CurateCamp 2010: Version Control Breakout

The Version Control session at CurateCamp focused mainly on using version control systems for managing data instead of code. The primary approaches to version control for archival data that were discussed included:
  • the Reverse Directory Deltas (ReDD) microservice specification, and its implementation in the CDL Storage Service.
  • systems like Git, Mercurial and Subversion to version data.
  • versioning by copying, and then linking copies together in metadata (METS, etc).
  • archiving received content, and then allowing the data to change in external systems which were backed up as business data.
The general issues discussed during the session included:
  • simplicity of the repository formats like ReDD compared with Git/Mercurial
  • ability to leverage existing tools which have lots of active development and eyes on them looking for bugs/improvements
  • "server-less" distributed revision control (Git, Mercurial, etc) ability to easily move repositories to tape, etc.
  • scalability of version control system's that are designed for textual code instead of binary "big data"

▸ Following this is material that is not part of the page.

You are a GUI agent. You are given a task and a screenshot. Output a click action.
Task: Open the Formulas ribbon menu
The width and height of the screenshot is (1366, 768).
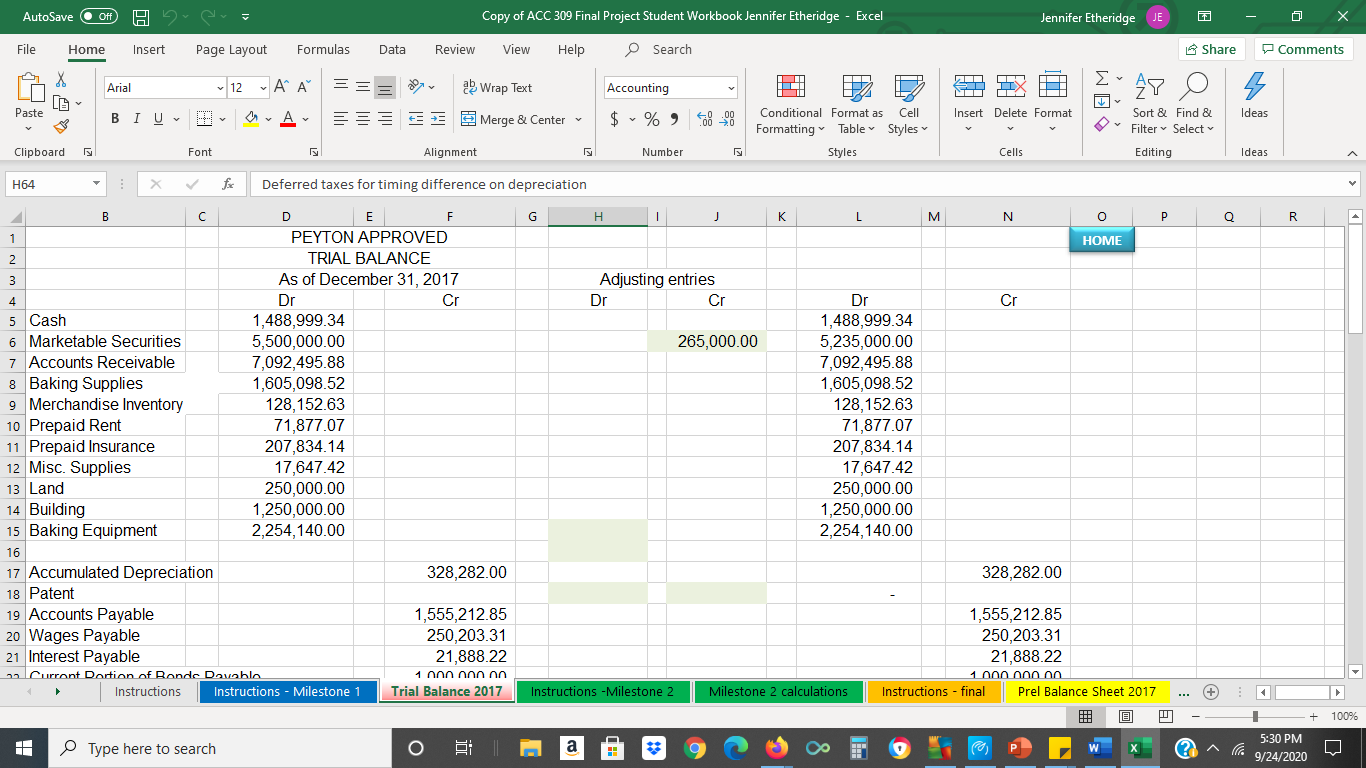(323, 49)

  • persistence of repository formats over time, backwards incompatible changes, that require upgrading the repository format to work with latest tools
  • potential idea to write plugins that allow you to export a Git or Mercurial repositories as ReDD for preservation purposes (similar to existing `git archive` command, but with full versioning instead of just the tip).
Ed Summers also wrote a blog post with some additional information about the rationale for the breakout session.